SUPPLIED INFORMATION >>

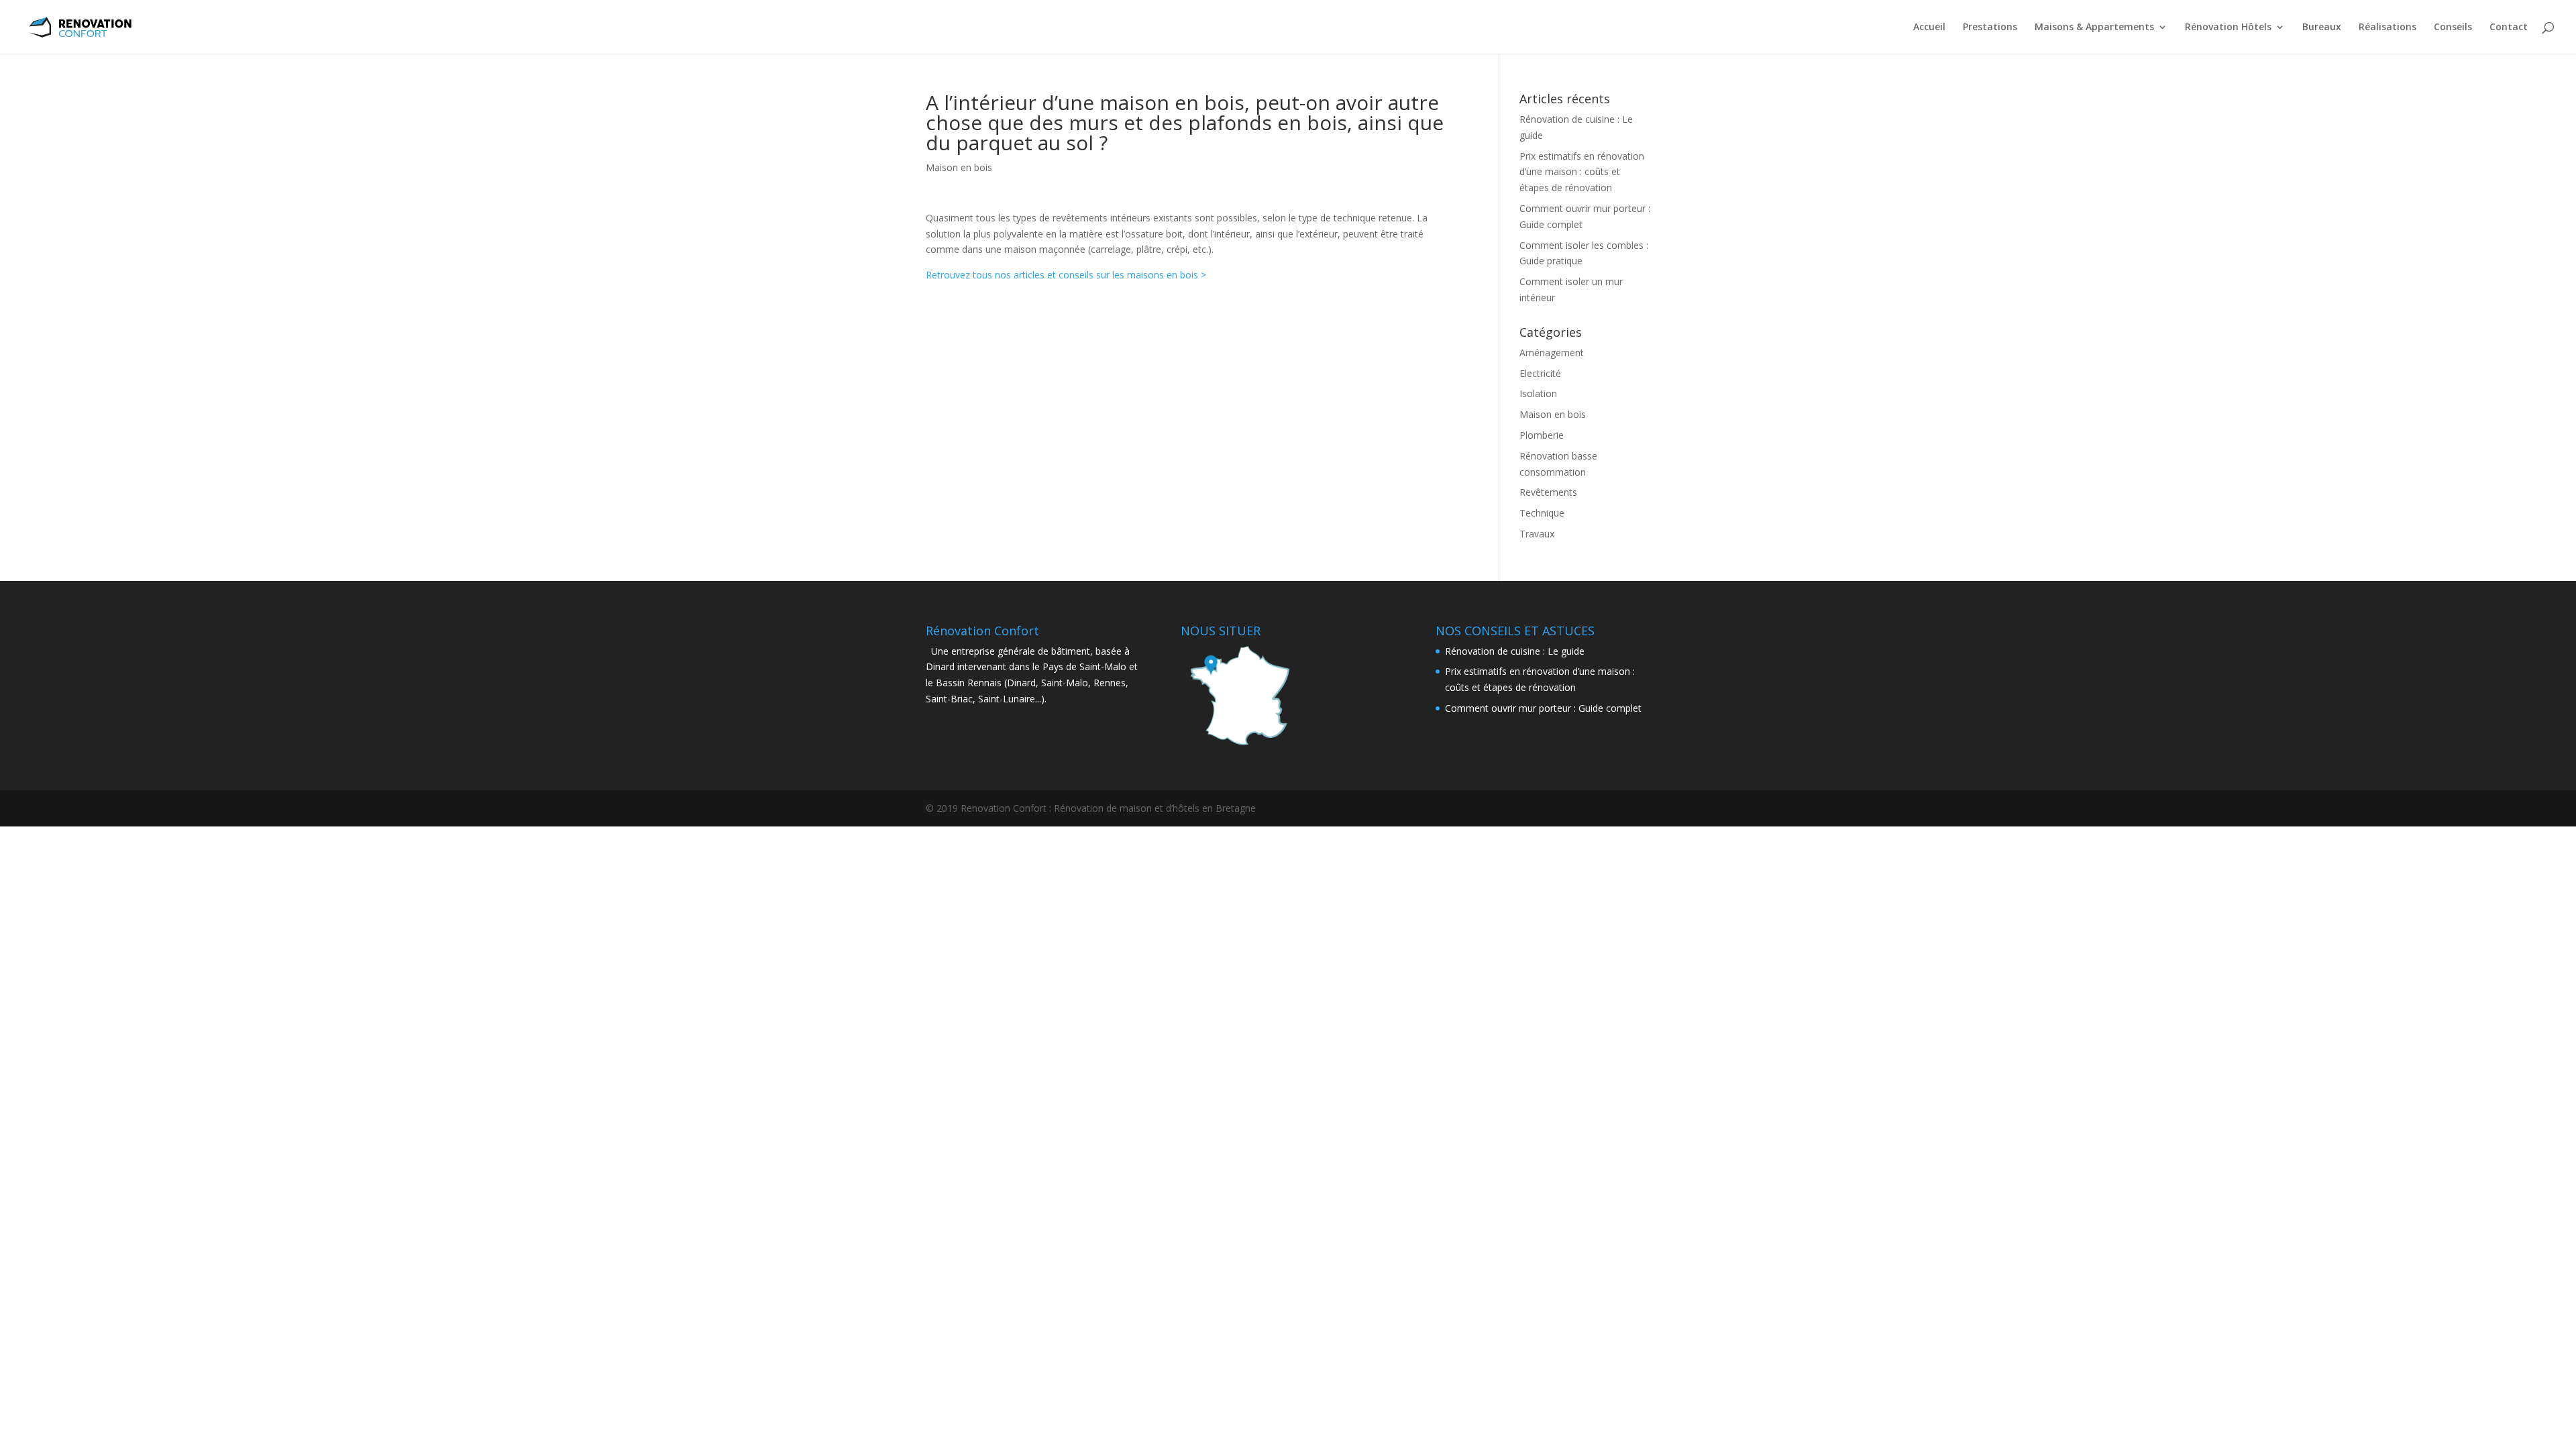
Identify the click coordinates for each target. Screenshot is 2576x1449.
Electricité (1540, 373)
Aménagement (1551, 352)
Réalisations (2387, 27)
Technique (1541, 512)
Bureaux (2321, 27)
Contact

WORK INSTRUCTION >> In the listing above, the line containing "Aménagement (1551, 352)" and all lines after it are to be restated word for word.

WRITTEN ANSWER >>
Aménagement (1551, 352)
Réalisations (2387, 27)
Technique (1541, 512)
Bureaux (2321, 27)
Contact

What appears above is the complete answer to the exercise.